Fencing now succeeds based on the actual chassis power state, not the power-off command's return code:

  • if the host is already powered off (OOBM STATUS == Off) → treat it as fenced (no power-off issued);
  • otherwise issue a best-effort power-off and then confirm via OOBM STATUS;
  • only a confirmed Off state counts as a successful fence; if the state cannot be confirmed (e.g. an unreachable BMC) the fence fails and is retried, to avoid split-brain.
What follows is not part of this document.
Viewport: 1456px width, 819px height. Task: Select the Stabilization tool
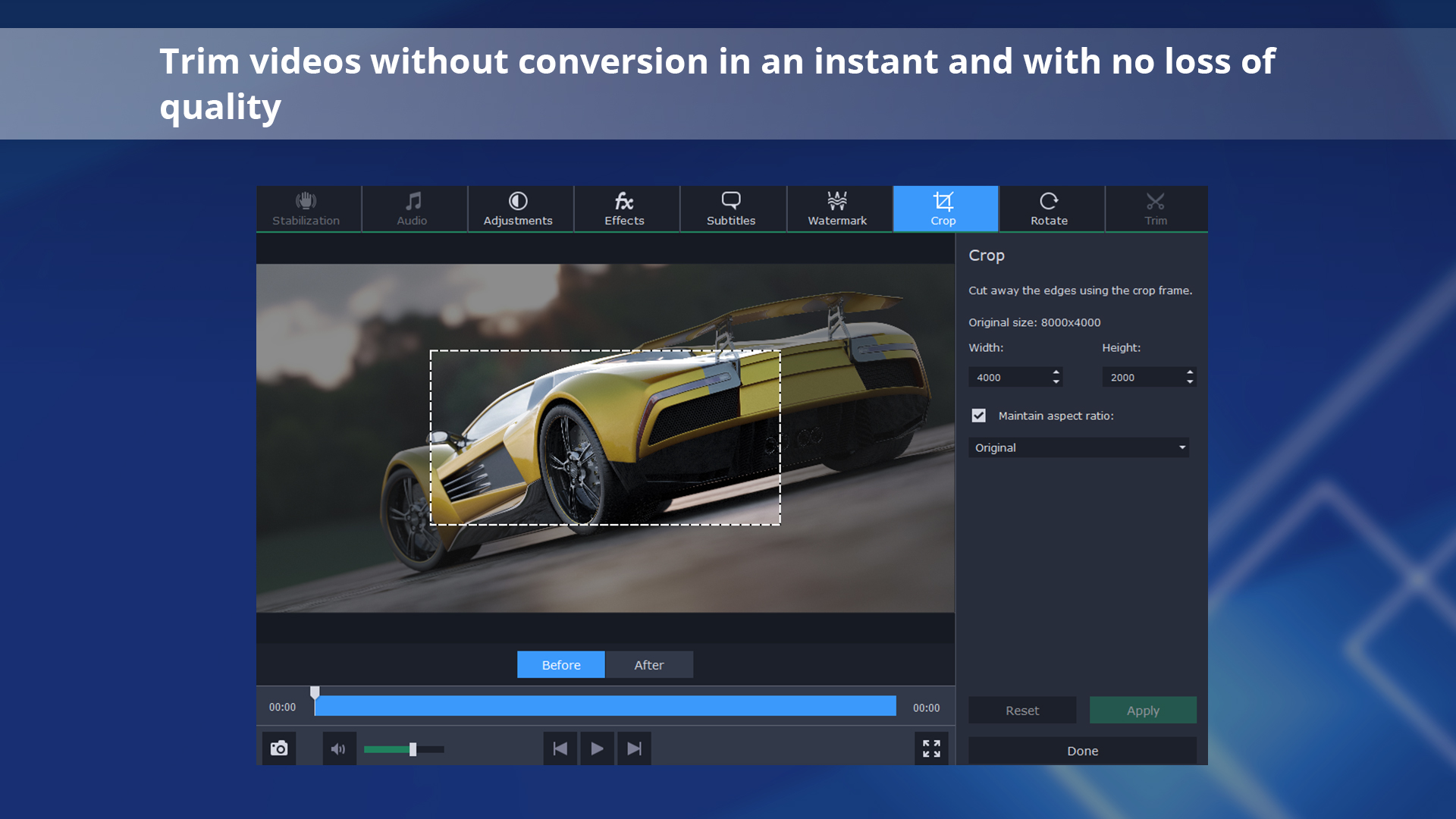coord(306,209)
This is OOBM-driver-agnostic (works for ipmitool, Redfish and nested-cloudstack drivers).

Additionally, the Redfish driver now maps PowerOperation.OFF to ForceOff (a hard power-off) instead of GracefulShutdown — consistent with the ipmitool driver and appropriate for fencing an unresponsive host; SOFT remains the graceful ACPI shutdown. Also fixes a latent String.format argument-count bug on the Redfish STATUS branch.

Fixes: #13376

Types of changes

  • Breaking change (fix or feature that would cause existing functionality to change)
  • New feature/enhancement (non-breaking change which adds functionality)
  • Bug fix (non-breaking change which fixes an issue)
  • Enhancement (improves an existing feature and functionality)
  • Cleanup (Code refactoring and cleanup, that may add test cases)
  • build/CI

Bug Severity

  • BLOCKER
  • Critical
  • Major
  • Minor
  • Trivial

How Has This Been Tested?

Unit tests added to KVMHostHATest (all green) covering the fence behaviour:

  • host already off → fenced without issuing a power-off;
  • power-off succeeds, STATUS confirms Off → fenced;
  • power-off command fails (HTTP 409) but STATUS confirms Off → still fenced (the regression for this issue);
  • power state cannot be confirmed (unreachable BMC) → fence fails (no split-brain);
  • OOBM not enabled → fence fails.
mvn -pl plugins/hypervisors/kvm -Dtest=KVMHostHATest test
=> Tests run: 9, Failures: 0, Errors: 0, Skipped: 0

Note on reproduction: the original symptom reproduces on real Redfish hardware (power-off-when-off → HTTP 409). Software/nested OOBM drivers whose power-off is idempotent (e.g. the nested-cloudstack driver's stopVirtualMachine, which is a no-op on an already-stopped VM) do not exhibit the bug, so the deterministic coverage is provided by the unit tests above.

KVMHAProvider.fence() declared a host fenced only when the out-of-band power-off
command reported success. Against an already-off chassis the BMC rejects the
power-off (e.g. Redfish returns HTTP 409), so fence() failed and the host stayed
stuck in the Fencing HA state, which maps to Disconnected (not Down). VM-HA
therefore never restarted the VMs until the dead host was powered back on.

Fencing now succeeds based on the actual chassis power state:
 - if the host is already powered off (OOBM STATUS == Off), treat it as fenced;
 - otherwise issue a best-effort power-off and confirm via OOBM STATUS;
 - only a confirmed Off state counts as success; if the state cannot be confirmed
   (e.g. unreachable BMC) the fence fails and is retried, to avoid split-brain.

Also map Redfish PowerOperation.OFF to ForceOff (hard power-off) instead of
GracefulShutdown, consistent with the ipmitool driver and appropriate for fencing
an unresponsive host (SOFT remains the graceful ACPI shutdown).

Fixes apache#13376
@codecov
Copy link
Copy Markdown

codecov Bot commented Jun 8, 2026

Codecov Report

❌ Patch coverage is 79.31034% with 6 lines in your changes missing coverage. Please review.
✅ Project coverage is 17.68%. Comparing base (21b2025) to head (65a3e99).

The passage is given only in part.